---- ENTRIES PROVIDED
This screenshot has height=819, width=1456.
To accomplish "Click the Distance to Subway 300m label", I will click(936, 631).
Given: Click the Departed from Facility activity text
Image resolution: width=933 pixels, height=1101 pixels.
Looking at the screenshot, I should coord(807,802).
--------
_WHAT TO PRODUCE:_ Return the lines above word for word, with no changes.

_IN RESPONSE:_
This screenshot has height=819, width=1456.
To accomplish "Click the Distance to Subway 300m label", I will click(936, 631).
Given: Click the Departed from Facility activity text
Image resolution: width=933 pixels, height=1101 pixels.
Looking at the screenshot, I should coord(807,802).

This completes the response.